Le società rispondono in caso di reati commessi dagli amministratori o dal personale?
Le sanzioni sono elevate?
Le società si possono tutelare dal cattivo operato dei componenti dell’organizzazione?
Il legislatore introduce nuovi principi con il D.Lgs. 231/2001?
La responsabilità amministrativa delle società si applica anche ai reati in materia di privacy?
A tutte queste domande che spesso vengono poste dai clienti, i responsi sono affermativi. Di seguito vengono articolate le risposte.
Per quali ipotesi di reato si configura la responsabilità amministrativa delle società?
Per prima cosa si riporta l’elenco dei reati previsti dal D.Lgs. 231/2001:
- Truffa in danno dello Stato o di un ente pubblico
- Concussione, induzione indebita a dare o promettere utilità, corruzione
- Delitti informatici e trattamento illecito di dati
- Delitti di criminalità organizzata
- Delitti contro la fede pubblica
- Delitti contro l’industria e il commercio
- Reati societari e corruzione tra privati
- Delitti con finalità di terrorismo o di eversione dell’ordine democratico
- Delitti contro la personalità individuale
- Reati di abuso di informazioni privilegiate e di manipolazione del mercato
- Violazione delle norme sulla tutela della salute e sicurezza sul lavoro
- Reati ambientali
- Reati di riciclaggio e ricettazione
- Delitti in materia di strumenti di pagamento diversi dai contanti
- Impiego di soggetti il cui soggiorno è irregolare
Quali sono le sanzioni applicabili alle società?
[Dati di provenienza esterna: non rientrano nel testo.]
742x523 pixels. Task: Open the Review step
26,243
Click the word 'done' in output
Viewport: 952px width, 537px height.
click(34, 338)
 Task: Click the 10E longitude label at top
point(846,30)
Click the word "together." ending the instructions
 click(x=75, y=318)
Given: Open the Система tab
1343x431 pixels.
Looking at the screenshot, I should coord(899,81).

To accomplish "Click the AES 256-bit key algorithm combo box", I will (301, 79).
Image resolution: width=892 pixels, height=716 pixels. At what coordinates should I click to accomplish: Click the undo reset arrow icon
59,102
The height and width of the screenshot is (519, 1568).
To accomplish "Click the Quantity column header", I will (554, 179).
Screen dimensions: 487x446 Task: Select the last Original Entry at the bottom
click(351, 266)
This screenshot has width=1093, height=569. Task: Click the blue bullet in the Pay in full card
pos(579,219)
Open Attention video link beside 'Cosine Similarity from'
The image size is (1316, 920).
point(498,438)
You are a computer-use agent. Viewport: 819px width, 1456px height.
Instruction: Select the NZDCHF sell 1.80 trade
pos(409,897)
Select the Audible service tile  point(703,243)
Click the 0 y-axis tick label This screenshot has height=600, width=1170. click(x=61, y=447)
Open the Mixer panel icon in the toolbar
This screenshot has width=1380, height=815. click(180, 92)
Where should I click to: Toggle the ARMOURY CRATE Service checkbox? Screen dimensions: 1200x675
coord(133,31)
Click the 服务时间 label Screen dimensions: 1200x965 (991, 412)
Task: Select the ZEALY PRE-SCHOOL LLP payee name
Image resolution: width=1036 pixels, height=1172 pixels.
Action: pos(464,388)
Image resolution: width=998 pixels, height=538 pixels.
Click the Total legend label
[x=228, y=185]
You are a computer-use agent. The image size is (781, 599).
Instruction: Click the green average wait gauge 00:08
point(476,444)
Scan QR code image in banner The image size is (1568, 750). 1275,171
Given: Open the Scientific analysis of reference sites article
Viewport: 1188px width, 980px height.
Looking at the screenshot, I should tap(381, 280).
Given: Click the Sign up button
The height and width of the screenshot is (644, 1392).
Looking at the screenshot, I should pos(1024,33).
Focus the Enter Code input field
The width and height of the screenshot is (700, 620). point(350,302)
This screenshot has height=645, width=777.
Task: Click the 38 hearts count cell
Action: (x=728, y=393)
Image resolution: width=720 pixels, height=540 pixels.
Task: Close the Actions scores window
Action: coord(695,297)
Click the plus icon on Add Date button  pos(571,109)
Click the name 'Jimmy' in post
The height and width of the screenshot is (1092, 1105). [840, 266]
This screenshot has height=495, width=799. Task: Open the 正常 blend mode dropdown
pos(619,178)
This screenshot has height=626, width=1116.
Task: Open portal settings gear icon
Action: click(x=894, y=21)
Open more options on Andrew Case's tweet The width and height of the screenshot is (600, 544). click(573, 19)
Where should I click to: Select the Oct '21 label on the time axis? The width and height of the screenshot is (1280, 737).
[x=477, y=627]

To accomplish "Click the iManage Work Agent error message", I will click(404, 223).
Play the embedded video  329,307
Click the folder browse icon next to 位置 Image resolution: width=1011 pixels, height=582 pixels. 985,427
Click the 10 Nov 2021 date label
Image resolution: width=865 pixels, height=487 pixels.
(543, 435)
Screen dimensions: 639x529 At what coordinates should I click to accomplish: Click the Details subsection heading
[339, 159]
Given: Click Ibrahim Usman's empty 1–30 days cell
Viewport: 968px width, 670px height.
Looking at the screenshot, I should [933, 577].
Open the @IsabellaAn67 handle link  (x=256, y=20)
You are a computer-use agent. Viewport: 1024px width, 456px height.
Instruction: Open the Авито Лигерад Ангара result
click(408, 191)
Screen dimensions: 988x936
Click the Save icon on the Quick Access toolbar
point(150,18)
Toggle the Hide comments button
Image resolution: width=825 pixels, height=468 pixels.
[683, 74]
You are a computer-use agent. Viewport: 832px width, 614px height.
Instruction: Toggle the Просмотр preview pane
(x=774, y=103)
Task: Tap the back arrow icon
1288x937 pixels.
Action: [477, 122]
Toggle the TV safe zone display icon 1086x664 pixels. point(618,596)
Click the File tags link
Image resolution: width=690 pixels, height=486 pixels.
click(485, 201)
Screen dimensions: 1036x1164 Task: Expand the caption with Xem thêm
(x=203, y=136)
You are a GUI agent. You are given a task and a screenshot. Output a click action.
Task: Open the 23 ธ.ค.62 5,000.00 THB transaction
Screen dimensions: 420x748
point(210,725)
Le sanzioni per illeciti amministrativi dipendenti da reato sono:
- la sanzione pecuniaria (fino a € 1.500.000) da aggiungere alle sanzioni previste per lo specifico reato (es. sanzioni del GDPR per gli illeciti “privacy”);
- la sanzione interdittiva (anche in via cautelare);
- la confisca;
- la pubblicazione della sentenza.
La sanzione pecuniaria è determinata dal giudice considerando la gravità del fatto, il grado della responsabilità dell’ente, nonché l’attività svolta per eliminare o attenuare le conseguenze del fatto o per prevenire la commissione di ulteriori illeciti.
Le società si possono tutelare dal cattivo operato dei componenti dell’organizzazione?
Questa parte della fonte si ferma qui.